#### [Data section]
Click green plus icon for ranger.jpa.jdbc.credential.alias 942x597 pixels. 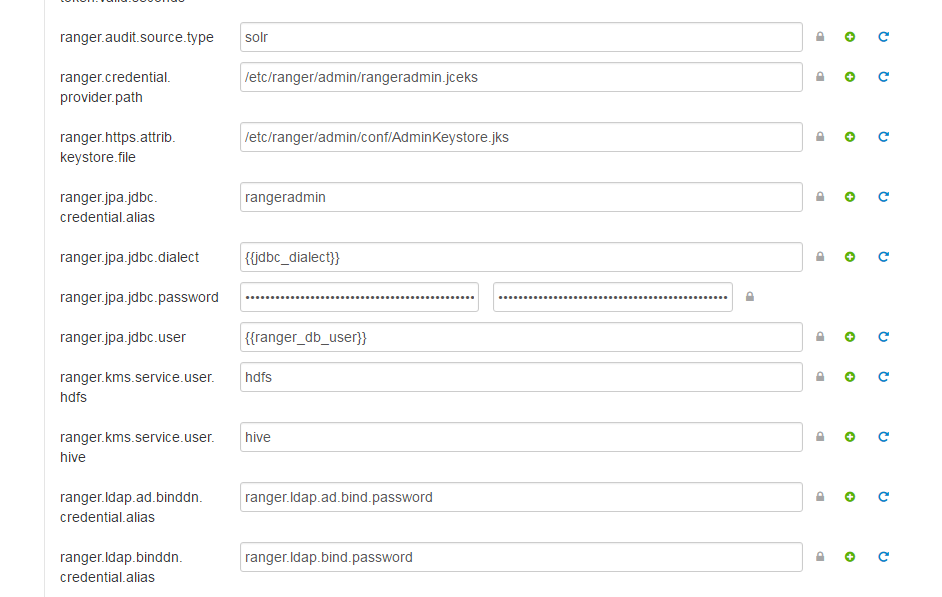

==

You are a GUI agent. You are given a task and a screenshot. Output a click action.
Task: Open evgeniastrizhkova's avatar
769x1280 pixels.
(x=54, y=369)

---

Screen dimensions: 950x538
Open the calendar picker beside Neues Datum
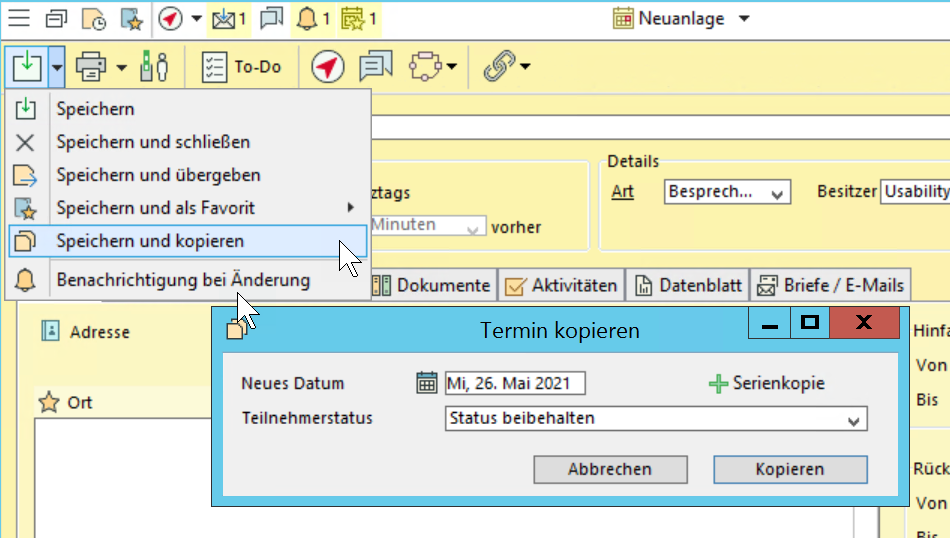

#### [What to do]
Within the material above, find the lines that contain the word "Open"; copy them.

#### [Problem solution]
Task: Open evgeniastrizhkova's avatar
Open the calendar picker beside Neues Datum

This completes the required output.